Exercise brief:
Extract from the entries below, exactly as given, only the lines from the line containing "Screen dimensions: 1080x1739" to the line containing "Image resolution: width=531", both lines included.

Material to process:
+ + + + + + +

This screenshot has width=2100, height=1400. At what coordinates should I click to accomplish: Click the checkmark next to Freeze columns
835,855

+ + + + + + +

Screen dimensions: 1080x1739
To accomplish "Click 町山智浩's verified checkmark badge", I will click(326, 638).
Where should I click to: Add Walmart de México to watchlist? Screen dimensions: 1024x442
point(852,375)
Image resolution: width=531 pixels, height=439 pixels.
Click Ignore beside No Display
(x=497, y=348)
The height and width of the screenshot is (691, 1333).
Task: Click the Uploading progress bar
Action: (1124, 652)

+ + + + + + +

Output:
Screen dimensions: 1080x1739
To accomplish "Click 町山智浩's verified checkmark badge", I will click(326, 638).
Where should I click to: Add Walmart de México to watchlist? Screen dimensions: 1024x442
point(852,375)
Image resolution: width=531 pixels, height=439 pixels.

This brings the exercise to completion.